The running community was hit HARD by this tragedy.  Its hard to explain to those outside of it.  The finish line is a sacred place--a symbol of all the hard work that goes in to running a race. The place your family waits for you to celebrate what you've accomplished. And running in BOSTON is the accomplishment of a running career.  And while it is clear that we will NOT let these people win and conquer over us, we will never ever take a finish line for granted again.

My friend Allison posted this immediately after the bombings, and it ended up being so very true:

Beyond the amazing acts of heroism, the running community banded together.  Runners everywhere put on race shirts and hit the streets to show their support for those affected in Boston. 


When I started running, I never really expected to gain a whole other family.  Running, like motherhood, connects you to people that you would otherwise have no common ground with.  It doesn't matter whether you are fast or slow.  We understand each other.  

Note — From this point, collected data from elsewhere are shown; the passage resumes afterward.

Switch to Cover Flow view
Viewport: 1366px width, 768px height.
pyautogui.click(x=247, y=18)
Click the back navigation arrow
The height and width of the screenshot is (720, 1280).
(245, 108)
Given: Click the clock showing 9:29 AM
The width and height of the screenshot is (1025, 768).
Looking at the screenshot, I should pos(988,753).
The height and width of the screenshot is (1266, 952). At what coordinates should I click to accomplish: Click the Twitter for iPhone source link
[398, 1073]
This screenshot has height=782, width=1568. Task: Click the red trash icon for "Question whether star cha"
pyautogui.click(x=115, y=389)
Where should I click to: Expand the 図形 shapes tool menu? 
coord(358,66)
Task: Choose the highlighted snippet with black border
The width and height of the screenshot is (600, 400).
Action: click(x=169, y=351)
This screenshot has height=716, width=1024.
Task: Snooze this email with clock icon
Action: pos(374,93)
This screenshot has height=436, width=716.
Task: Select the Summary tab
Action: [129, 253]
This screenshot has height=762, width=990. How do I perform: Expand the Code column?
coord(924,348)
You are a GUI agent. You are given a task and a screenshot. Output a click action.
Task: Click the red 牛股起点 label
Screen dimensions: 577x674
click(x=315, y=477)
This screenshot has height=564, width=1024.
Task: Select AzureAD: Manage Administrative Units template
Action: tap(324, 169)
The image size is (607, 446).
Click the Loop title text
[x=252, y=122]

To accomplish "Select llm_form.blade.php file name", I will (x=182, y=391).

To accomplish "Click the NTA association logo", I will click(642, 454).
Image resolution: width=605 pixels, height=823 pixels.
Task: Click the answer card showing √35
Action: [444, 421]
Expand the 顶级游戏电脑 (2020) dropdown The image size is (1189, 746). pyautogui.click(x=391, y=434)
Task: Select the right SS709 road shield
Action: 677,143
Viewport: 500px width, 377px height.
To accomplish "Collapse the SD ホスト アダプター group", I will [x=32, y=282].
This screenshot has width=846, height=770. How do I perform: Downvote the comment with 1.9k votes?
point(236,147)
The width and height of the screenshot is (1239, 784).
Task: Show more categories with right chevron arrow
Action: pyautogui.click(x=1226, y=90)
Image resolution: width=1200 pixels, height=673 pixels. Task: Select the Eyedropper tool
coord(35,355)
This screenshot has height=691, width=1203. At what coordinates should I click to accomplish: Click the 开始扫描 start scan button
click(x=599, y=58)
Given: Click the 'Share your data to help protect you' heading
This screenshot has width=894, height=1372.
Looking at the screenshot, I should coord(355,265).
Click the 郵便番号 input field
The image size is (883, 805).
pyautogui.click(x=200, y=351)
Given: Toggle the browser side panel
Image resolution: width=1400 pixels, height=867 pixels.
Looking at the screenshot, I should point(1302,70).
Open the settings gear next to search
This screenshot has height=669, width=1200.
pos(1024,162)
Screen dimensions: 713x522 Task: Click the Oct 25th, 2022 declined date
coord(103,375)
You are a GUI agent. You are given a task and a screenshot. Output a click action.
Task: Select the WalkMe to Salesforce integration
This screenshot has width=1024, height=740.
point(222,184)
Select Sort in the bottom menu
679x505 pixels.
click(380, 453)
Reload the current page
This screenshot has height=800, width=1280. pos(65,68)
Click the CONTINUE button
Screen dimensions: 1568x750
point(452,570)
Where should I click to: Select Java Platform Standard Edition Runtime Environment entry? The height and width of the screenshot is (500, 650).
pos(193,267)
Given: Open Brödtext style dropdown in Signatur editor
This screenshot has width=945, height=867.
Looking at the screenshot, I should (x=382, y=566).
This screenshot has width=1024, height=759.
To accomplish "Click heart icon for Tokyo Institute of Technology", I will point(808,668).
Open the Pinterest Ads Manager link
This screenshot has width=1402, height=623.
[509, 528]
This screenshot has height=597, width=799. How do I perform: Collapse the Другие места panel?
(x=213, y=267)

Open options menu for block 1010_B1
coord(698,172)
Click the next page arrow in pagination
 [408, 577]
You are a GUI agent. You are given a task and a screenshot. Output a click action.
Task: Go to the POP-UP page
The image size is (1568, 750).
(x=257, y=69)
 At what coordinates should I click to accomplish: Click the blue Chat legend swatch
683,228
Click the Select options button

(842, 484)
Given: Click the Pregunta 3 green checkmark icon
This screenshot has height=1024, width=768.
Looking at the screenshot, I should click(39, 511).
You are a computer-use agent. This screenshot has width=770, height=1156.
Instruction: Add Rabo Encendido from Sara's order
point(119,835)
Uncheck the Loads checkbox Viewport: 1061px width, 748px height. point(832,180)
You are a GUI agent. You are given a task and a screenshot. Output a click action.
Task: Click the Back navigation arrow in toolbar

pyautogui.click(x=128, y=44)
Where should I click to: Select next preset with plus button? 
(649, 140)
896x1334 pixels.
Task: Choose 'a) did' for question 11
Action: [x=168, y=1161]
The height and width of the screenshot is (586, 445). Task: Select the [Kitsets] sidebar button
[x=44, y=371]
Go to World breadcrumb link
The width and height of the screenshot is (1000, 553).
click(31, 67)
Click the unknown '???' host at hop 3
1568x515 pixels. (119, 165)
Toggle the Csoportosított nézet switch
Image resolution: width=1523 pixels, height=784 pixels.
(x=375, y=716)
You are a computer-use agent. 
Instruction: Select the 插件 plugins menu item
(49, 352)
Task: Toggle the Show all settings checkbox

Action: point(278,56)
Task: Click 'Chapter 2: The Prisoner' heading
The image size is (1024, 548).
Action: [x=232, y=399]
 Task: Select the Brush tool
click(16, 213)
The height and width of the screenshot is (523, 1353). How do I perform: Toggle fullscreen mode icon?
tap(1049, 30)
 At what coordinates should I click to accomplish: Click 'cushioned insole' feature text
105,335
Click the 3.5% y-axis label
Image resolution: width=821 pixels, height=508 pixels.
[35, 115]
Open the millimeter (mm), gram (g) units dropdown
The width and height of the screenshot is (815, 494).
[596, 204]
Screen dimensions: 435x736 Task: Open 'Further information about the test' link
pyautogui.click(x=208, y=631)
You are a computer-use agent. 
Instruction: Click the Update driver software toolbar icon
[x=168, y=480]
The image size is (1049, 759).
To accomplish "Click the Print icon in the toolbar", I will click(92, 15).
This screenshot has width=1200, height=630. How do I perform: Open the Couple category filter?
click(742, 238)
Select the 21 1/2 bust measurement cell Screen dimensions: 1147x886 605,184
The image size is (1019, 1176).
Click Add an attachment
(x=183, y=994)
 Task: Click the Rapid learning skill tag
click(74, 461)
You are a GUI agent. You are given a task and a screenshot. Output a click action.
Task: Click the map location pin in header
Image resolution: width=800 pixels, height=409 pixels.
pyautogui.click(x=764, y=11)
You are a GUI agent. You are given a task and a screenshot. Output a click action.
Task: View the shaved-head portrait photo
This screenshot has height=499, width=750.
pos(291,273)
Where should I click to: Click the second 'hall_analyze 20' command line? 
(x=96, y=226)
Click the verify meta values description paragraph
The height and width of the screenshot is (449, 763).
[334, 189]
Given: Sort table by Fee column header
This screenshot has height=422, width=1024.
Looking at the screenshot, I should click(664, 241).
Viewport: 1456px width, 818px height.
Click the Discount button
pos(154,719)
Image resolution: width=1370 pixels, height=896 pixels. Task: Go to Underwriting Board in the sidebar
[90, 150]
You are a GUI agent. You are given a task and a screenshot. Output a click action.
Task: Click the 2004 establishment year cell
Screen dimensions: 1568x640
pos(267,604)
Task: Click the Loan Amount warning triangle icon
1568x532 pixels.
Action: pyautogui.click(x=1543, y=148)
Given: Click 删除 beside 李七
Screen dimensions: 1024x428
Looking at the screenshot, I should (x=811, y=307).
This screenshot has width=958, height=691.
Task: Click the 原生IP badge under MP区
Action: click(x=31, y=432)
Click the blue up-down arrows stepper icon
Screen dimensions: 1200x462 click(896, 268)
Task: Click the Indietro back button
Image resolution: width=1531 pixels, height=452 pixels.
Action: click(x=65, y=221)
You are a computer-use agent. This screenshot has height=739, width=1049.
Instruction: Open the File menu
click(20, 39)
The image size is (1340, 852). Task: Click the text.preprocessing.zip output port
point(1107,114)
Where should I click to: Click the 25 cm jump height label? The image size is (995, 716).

 Nothing says this better, than the photo below.  Lisa (Mom2Marathon) ran the Boston marathon and was nearing mile 26 when the bombings occurred.  She was unable to finish and was of course shaken by her experience.  One of our other Tough Chiks, Katye, who finished the Boston Marathon in 2011, sent her medal to Lisa, along with this lovely note.
In the face of heartbreak and sorrow, the human spirit always prevails.  There is more kindness in this world than there is darkness.  Those who live in the dark have to do horrible things so that we will pay attention to them, but in the end, the light always wins.  I'm so glad to be a part of this amazing family that is runners.  I'm thankful for my Tough Chik teammates, who have made this past week bearable--it was nice to know we weren't alone with our crazy emotions.


Please observe a moment of silence today at 2:50 for all those whose lives were lost or altered by the events last week.  And do something kind for someone today.